La Sapienza e l’Università di Pavia uniti per il “Dinosauro”!

Una grande scoperta è stata eseguita da un gruppo di paleontologi della Sapienza e dell’università di Pavia! Sembra siano stati trovati i resti fossili dell’enorme esemplare di Cotylorhynchus, vissuto alla fine del Paleozolico circa 270 milioni di anni fa.
La scoperta è avvenuta in territorio italiano, ad Alghero, nella Cala Di Vino, zona Porticciolo. Un paleontologo dell’università La Sapienza di Roma, Umberto Nicosia, che ha guidato le ricercatori ha dichiarato che trovare resti di un esemplare del genere è molto raro. Inoltre, il grande rettile appartenente alla famiglia dei caseidi, diffuso in un area degli Stati Uniti è il primo scoperto in Italia, visto che in Europa sono stati ritrovati solo 4 esemplari.

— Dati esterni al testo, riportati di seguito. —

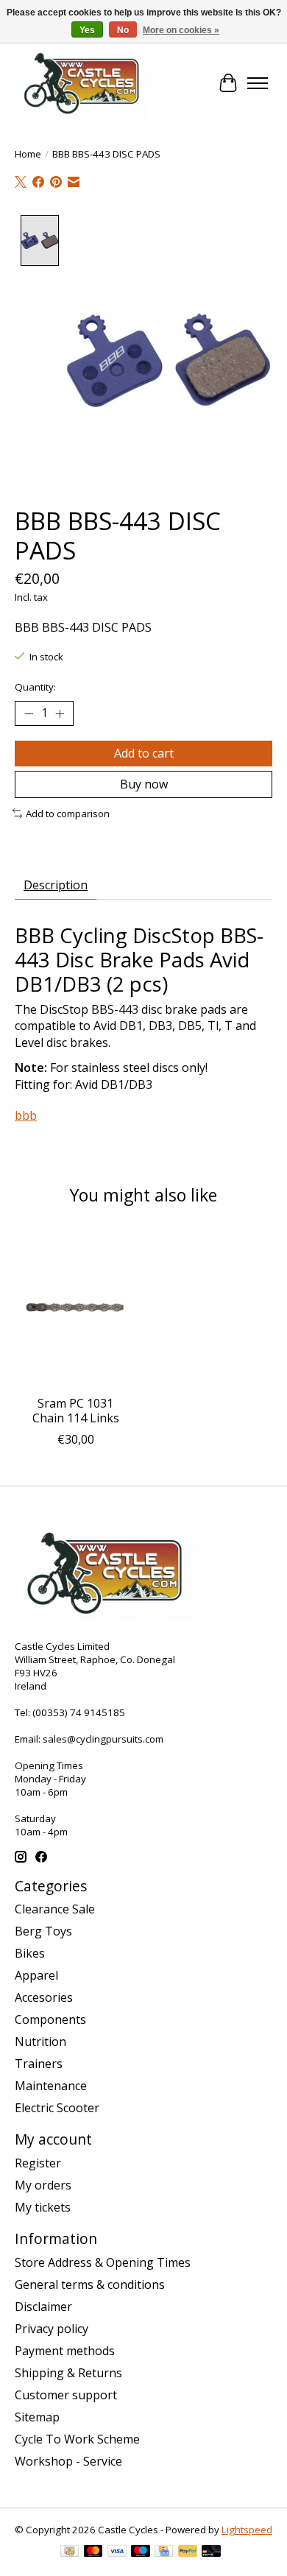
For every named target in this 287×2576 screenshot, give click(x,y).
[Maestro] (140, 2552)
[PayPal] (187, 2552)
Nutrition (40, 2041)
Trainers (39, 2063)
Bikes (30, 1953)
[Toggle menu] (257, 83)
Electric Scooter (57, 2108)
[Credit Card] (164, 2552)
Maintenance (51, 2086)
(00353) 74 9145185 (78, 1712)
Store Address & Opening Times (103, 2262)
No (123, 30)
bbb (26, 1115)
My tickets (43, 2207)
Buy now (144, 784)
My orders (43, 2185)
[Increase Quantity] (59, 713)
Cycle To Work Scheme (77, 2439)
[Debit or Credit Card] (211, 2552)
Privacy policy (51, 2329)
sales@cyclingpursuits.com (103, 1739)
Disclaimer (43, 2306)
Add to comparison (68, 813)
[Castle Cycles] (82, 83)
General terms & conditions (90, 2284)
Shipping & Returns (68, 2373)
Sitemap (37, 2417)
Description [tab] (56, 885)
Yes (87, 30)
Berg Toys (43, 1931)
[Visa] (117, 2552)
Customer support (66, 2395)
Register (38, 2163)
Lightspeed (247, 2529)
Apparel (36, 1975)
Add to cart (144, 753)
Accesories (44, 1997)
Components (50, 2019)
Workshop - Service (68, 2461)
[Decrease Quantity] (28, 713)
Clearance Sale (55, 1909)
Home (28, 153)
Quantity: (35, 687)
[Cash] (69, 2552)
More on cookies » (181, 30)
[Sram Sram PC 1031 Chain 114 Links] (75, 1307)
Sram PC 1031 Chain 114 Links (75, 1411)
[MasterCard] (93, 2552)
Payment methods (65, 2351)
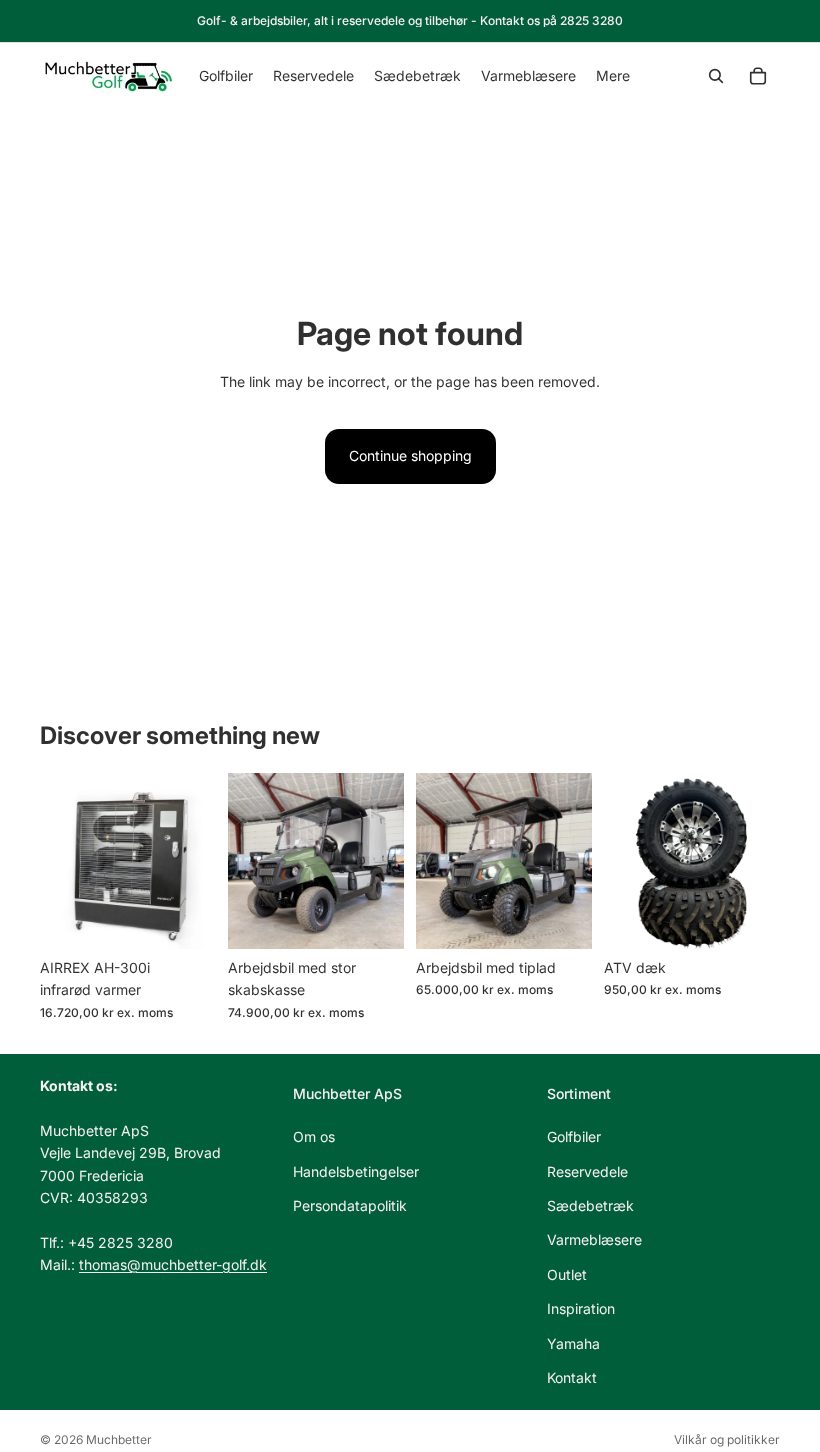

Tutti i reperti sono stati studiati in un laboratorio della Sapienza e si parla di un eventuale esposizione museale in Sardegna dopo il completamento delle ricerche.
Trovato tra le rocce di Alghero, il caseide era un dinosauro erbivoro, vagamente somigliante al nostro ippopotamo, lungo 4 metri e molto grande.

Di certo è una scoperta importante che conferma la possibilità di una continuità terrestre tra Europa e America, nel corso del Permiano, che permise il migramento di questi animali. Infine, in attesa che i resti siano esposti, dobbiamo ricordare per chi fosse interessato è possibile ammirare lo scheletro del Cotylorhynchus a Milano, nel Museo di Storia Naturale.